Pediatric Dubin-Johnson Syndrome Workup

  • Author: Simon S Rabinowitz, MD, PhD; Chief Editor: Carmen Cuffari, MD   more...
 
Updated: May 4, 2010
 

Laboratory Studies

The diagnosis of Dubin-Johnson syndrome (DJS) should be considered in all individuals with elevated conjugated bilirubin levels with otherwise normal liver function test findings.

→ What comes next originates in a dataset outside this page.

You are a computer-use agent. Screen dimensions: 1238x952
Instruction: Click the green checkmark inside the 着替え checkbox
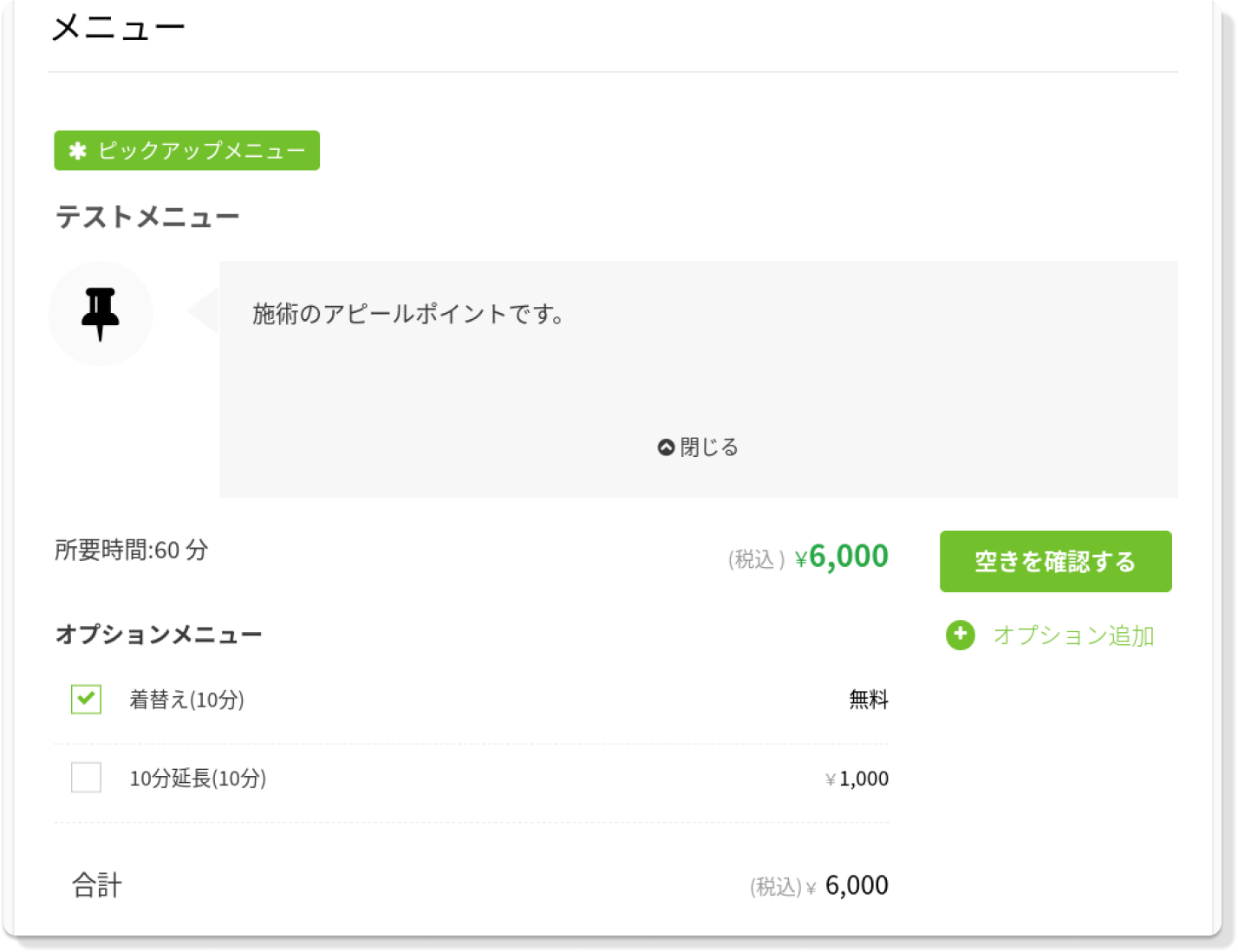(84, 699)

  • The serum bilirubin level usually ranges from 2-5 mg/dL but can be as much as 25 mg/dL.
  • The urinary excretion of coproporphyrins isomers has a fairly unique pattern in patients with Dubin-Johnson syndrome and can be used as a pathognomonic feature of the condition when congenital erythropoietic porphyria and arsenic poisoning have been excluded.
    • An increase in the urinary excretion of coproporphyrin I and a decrease in the excretion of coproporphyrin III are observed.[8, 9] This results in total urinary coproporphyrin excretion (I+III) which is nearly normal when compared with unaffected individuals. However, the unique feature is that 80% of the urinary coproporphyrin is type I in patients with Dubin-Johnson syndrome, whereas only 25% is type I in patients without Dubin-Johnson syndrome. A new simple and rapid high-performance liquid chromatography (HPLC) method to measure these urinary isomers in fresh and frozen samples has been studied.[18]
    • In heterozygotes, an intermediate ratio of urinary coproporphyrin I to coproporphyrin III ratio is observed; these levels have been used to create family trees and to establish the recessive nature of the condition.
    • How a defect in an apical transporter creates this variance in urinary isomers remains unexplained, with several possible pathogenic mechanisms.
    • Interestingly, for the first 2 days of life, healthy neonates have ratios of urinary coproporphyrin similar to those seen in patients with Dubin-Johnson syndrome; however, by 10 days of life, these levels convert to the normal adult ratio.[19]
  • Fecal coproporphyrin levels are normal.
  • Urine dipstick analysis may reveal bilirubinuria.
  • Because cMOAT/MRP2 also transports leukotrienes into the bile, patients with Dubin-Johnson syndrome have defective biliary secretion and increased urinary excretion of leukotriene metabolites. This may become a noninvasive diagnostic assay for this condition.[20]
  • Reduced prothrombin activity resulting from lower levels of clotting factor VII is observed in 60% of patients with Dubin-Johnson syndrome.[2]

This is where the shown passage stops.